CUDA Flashcards
What is heterogeneous computing?
Computing in both GPU and CPU
What is the Host?
CPU and its memory
What is the Device?
GPU and its memory
How do we declare a kernel function that is to be run on the Device?
__global__
What does the keyword __global__ indicate?
A function that runs on the device and is called from host code.
What does it mean when we describe launching a kernel?
The CPU places the kernel into the GPGPU stream.

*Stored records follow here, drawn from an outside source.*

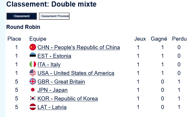Click the United States flag icon
The image size is (190, 117).
coord(33,73)

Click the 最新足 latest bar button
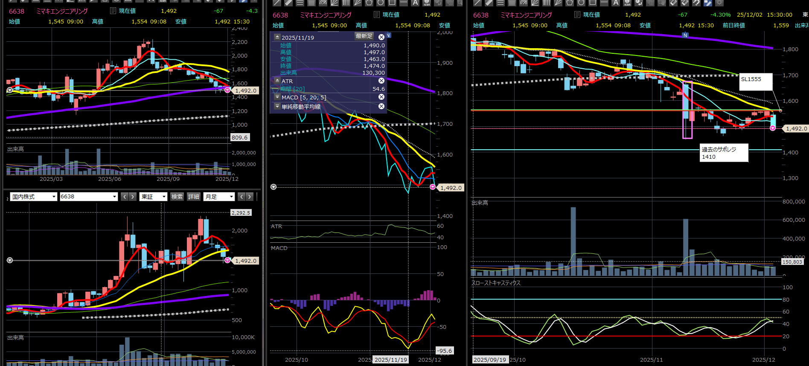point(364,36)
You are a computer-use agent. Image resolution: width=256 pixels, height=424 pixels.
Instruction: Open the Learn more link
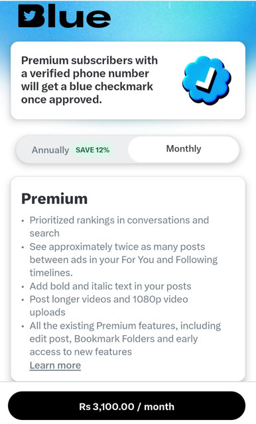click(55, 365)
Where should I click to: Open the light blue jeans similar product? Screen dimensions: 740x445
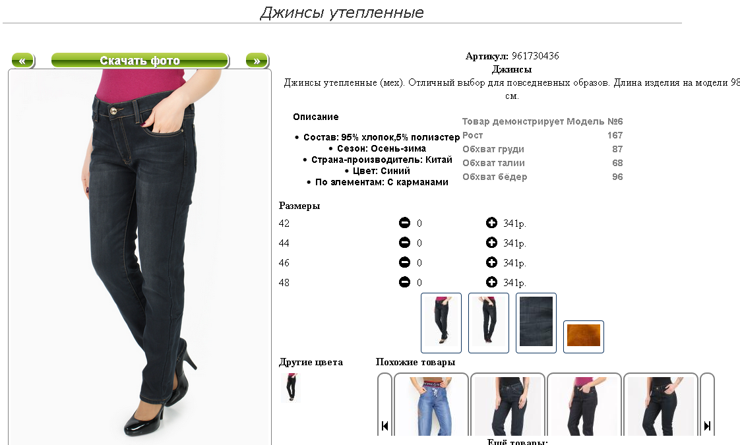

Execution in the CPU continues without waiting for the kernel execution to complete.
How does the CPU launch a kernel on the device?
Triple angle brackets mark a call from the host to the device.
Device Pointers
Points to GPU memory.
May to passed to/from host code.
May not be dereferenced in host code.
Host Pointers
Point to CPU memory.
May be passed to/from device code.
May not be dereferenced in device code.
What is used to allocate memory on the GPGPU device?
cudaMalloc()
What is used to copy memory from the CPU Host to the GPGPU?
cudaMemcpy() with the cudamemcpyHostToDevice.
What is used to copy memory from the GPGPU to the CPU?
cudaMemcpy() with the cudamemcpyDeviceToHost.
Where are Device pointers stored?
Stored on the Host and passed to the kernels when they execute.
What is a thread block?
A group of threads executed together.
How are threads in different thread blocks synchronized?
Call another kernel.